------ Provided material

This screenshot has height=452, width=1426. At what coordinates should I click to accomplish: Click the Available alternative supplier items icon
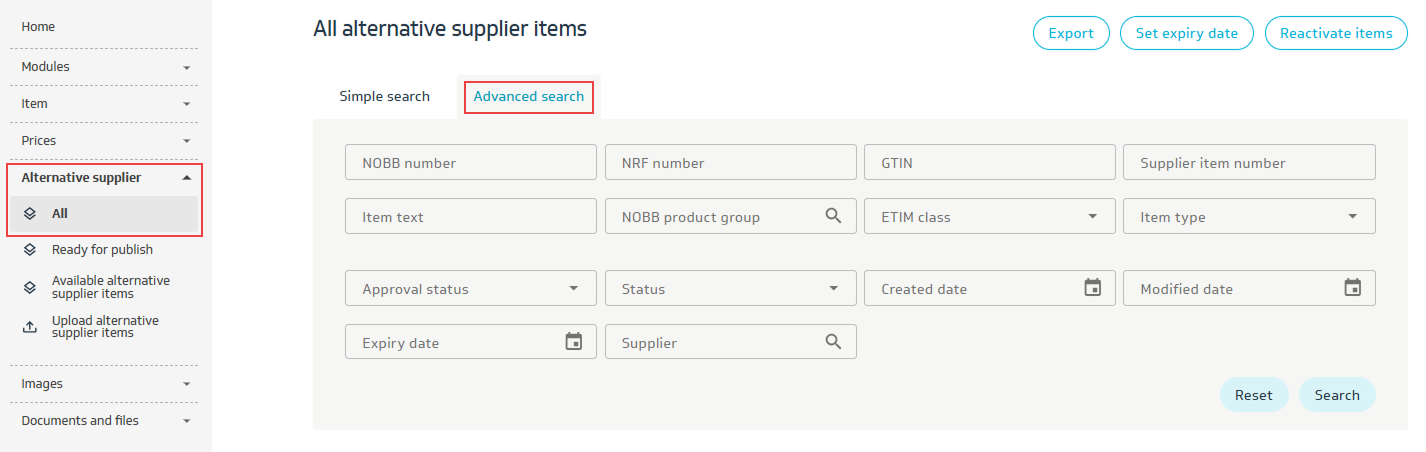(x=30, y=287)
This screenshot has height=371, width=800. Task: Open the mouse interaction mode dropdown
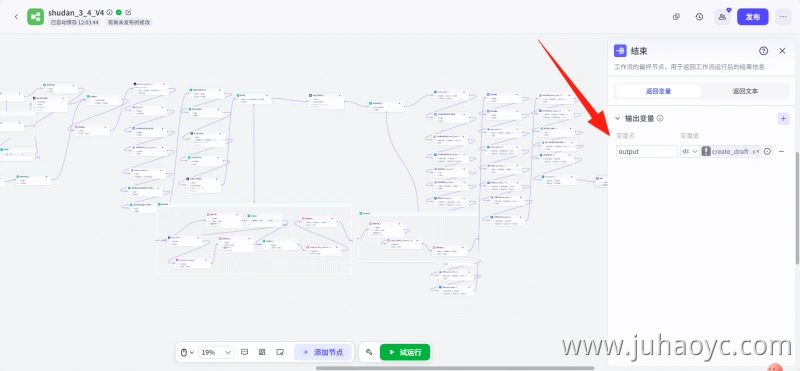187,352

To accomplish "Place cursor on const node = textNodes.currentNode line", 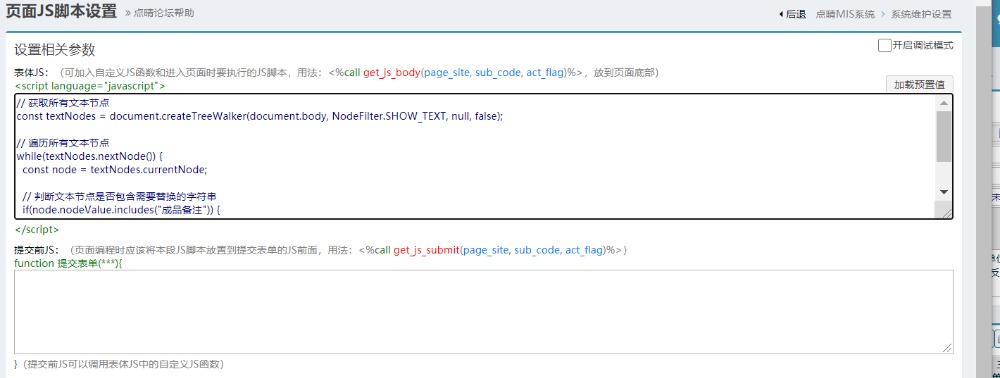I will point(115,170).
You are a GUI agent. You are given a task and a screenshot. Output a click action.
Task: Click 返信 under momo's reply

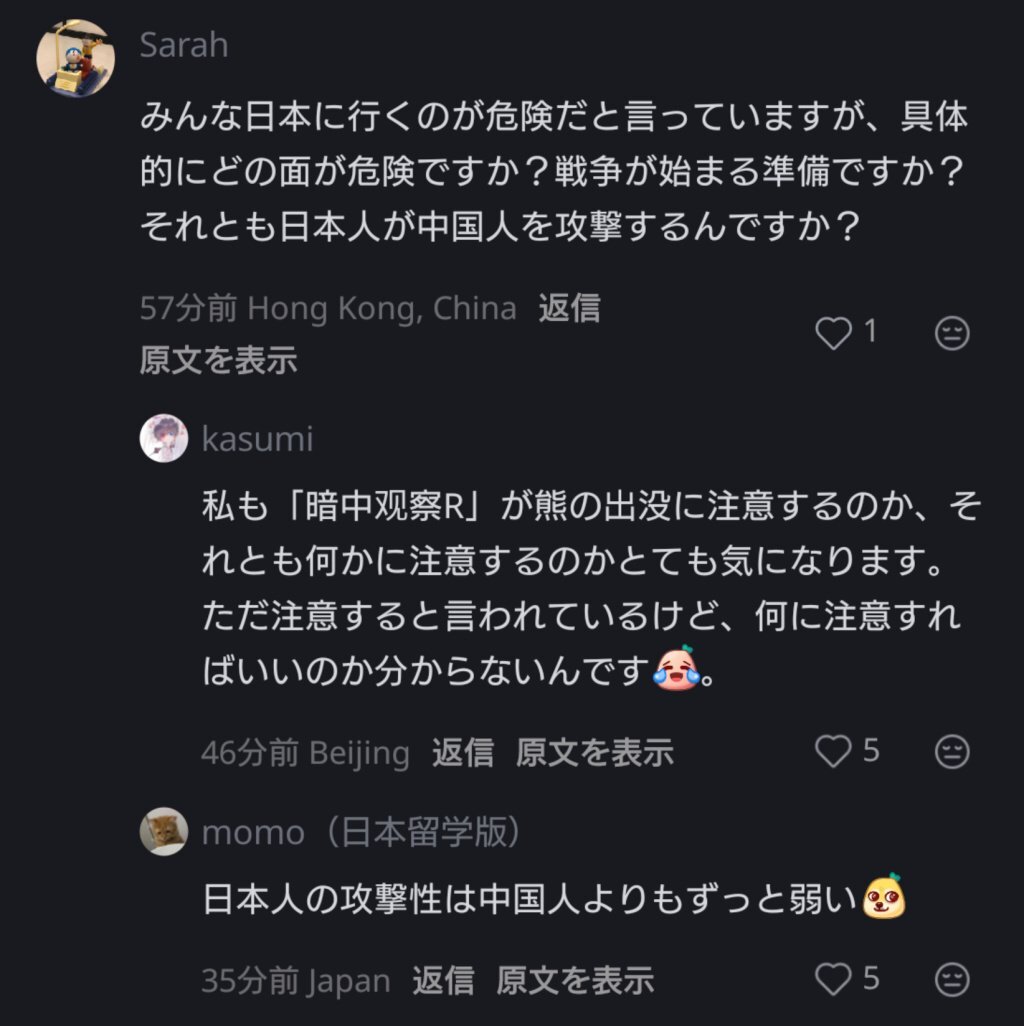pos(443,980)
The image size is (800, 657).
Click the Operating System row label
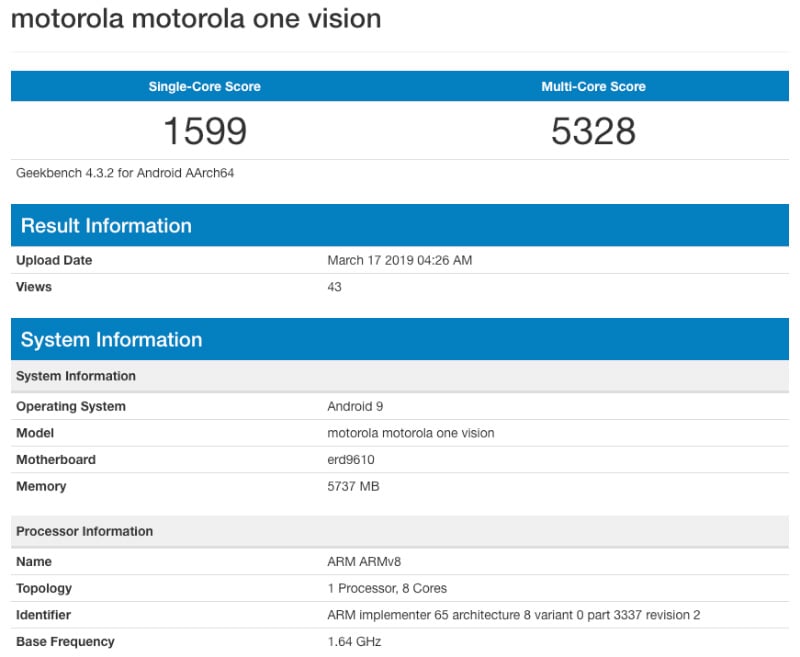point(71,407)
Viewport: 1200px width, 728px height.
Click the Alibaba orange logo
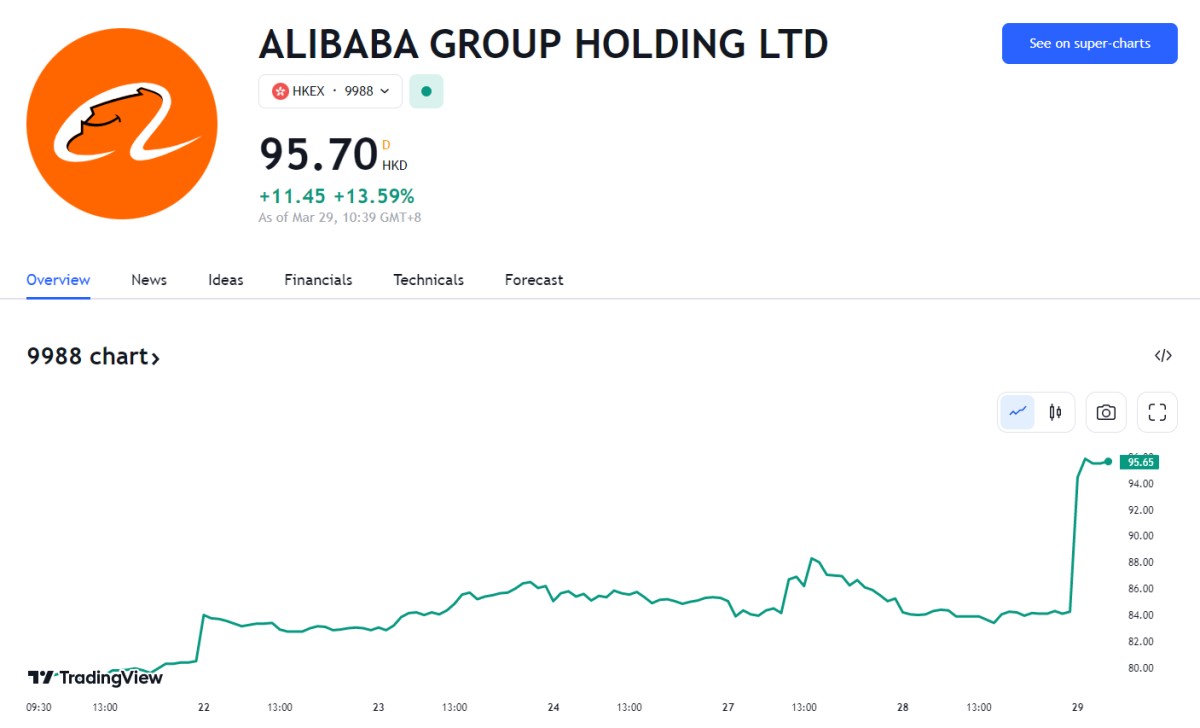tap(122, 124)
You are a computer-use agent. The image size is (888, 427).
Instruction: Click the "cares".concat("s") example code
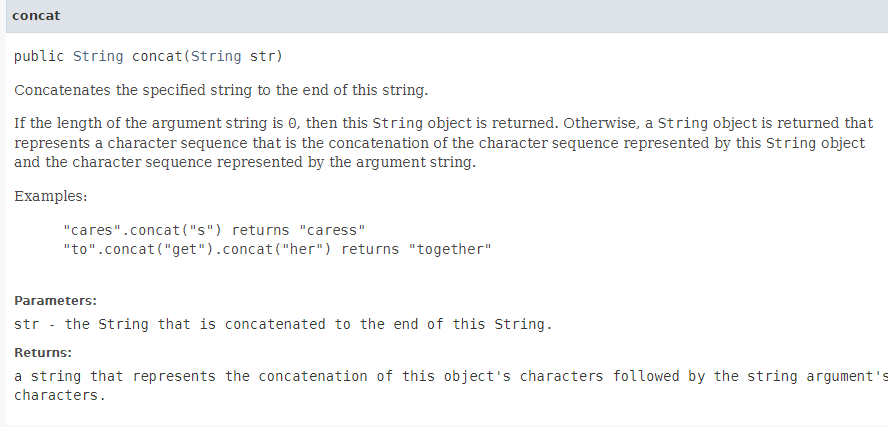143,230
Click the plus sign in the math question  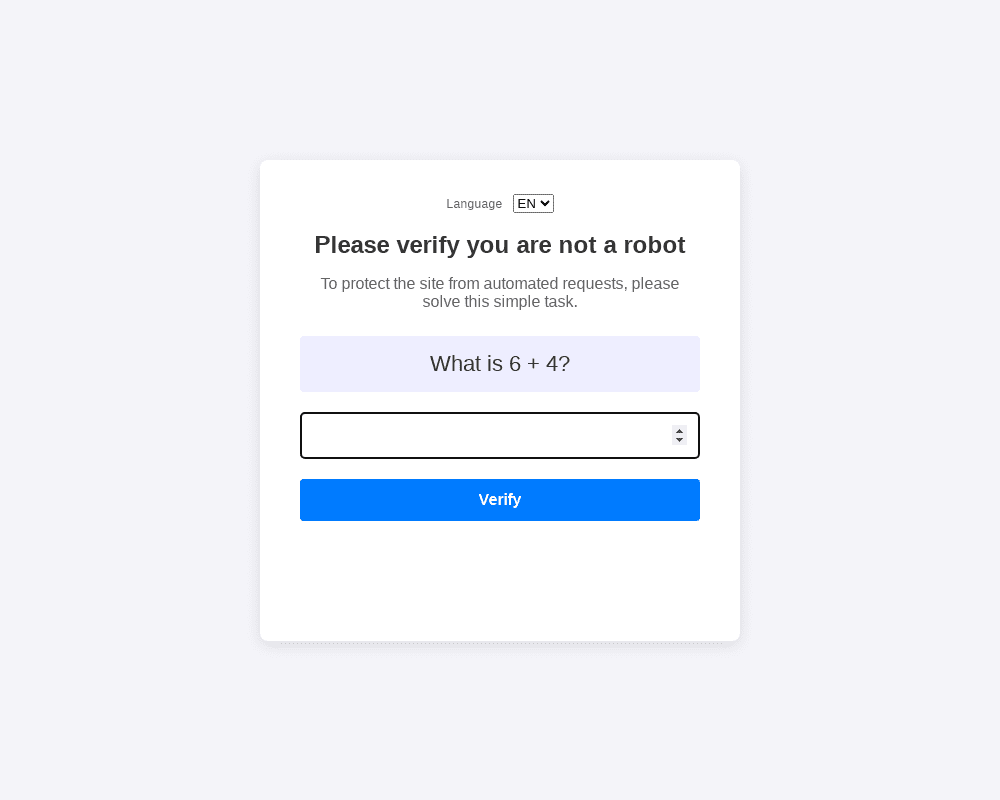point(533,364)
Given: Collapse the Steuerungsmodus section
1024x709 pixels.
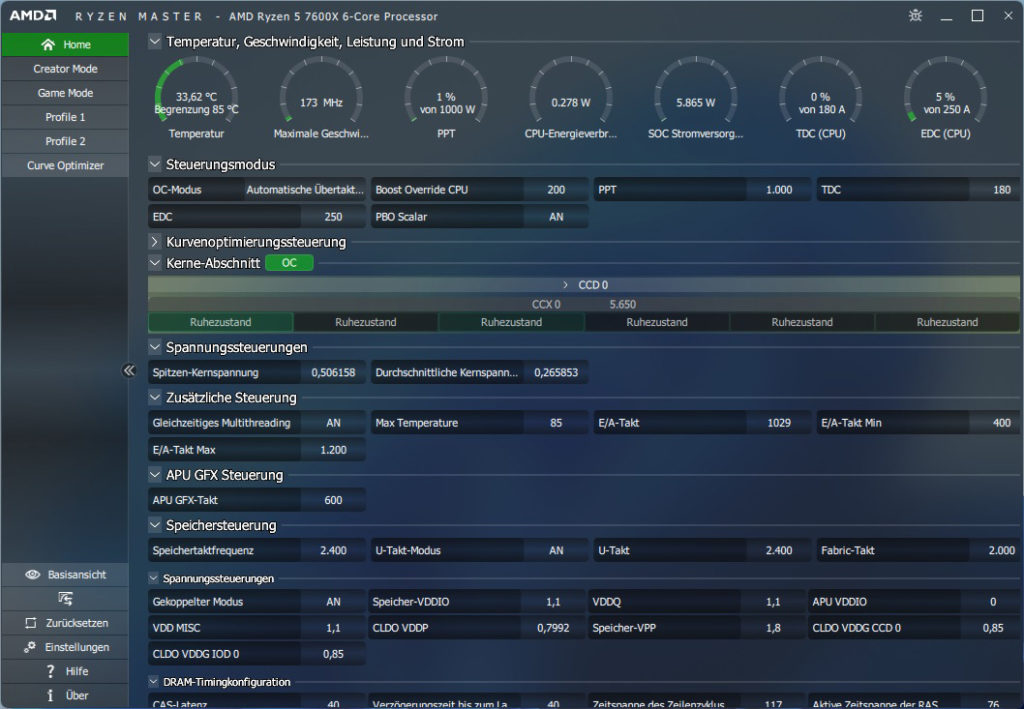Looking at the screenshot, I should pos(155,164).
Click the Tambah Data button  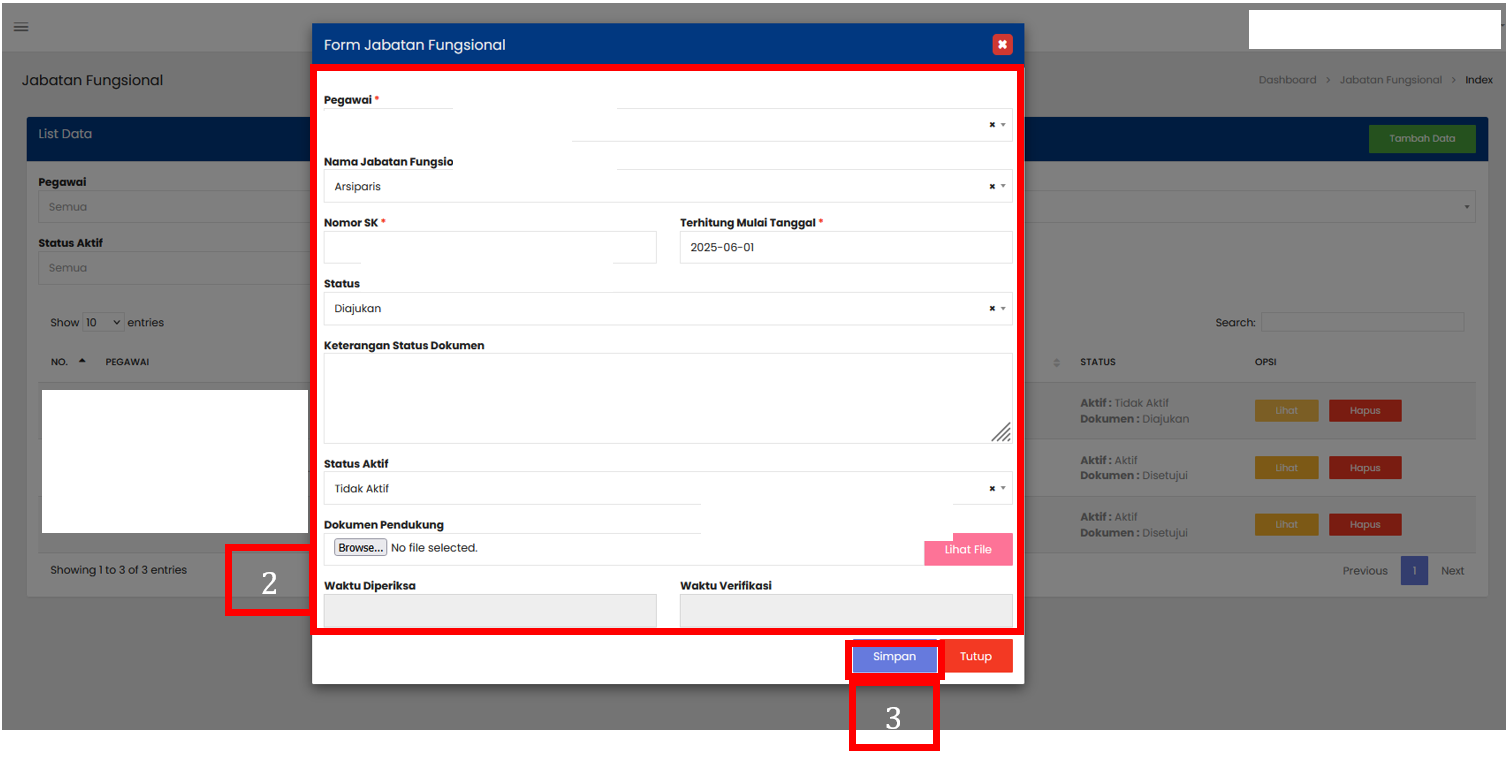tap(1421, 138)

------------

Select each line above that contains the word "size", and copy those lines.

Problem solution.
The image size is (800, 657).
You are a computer-use agent. The image size is (888, 427).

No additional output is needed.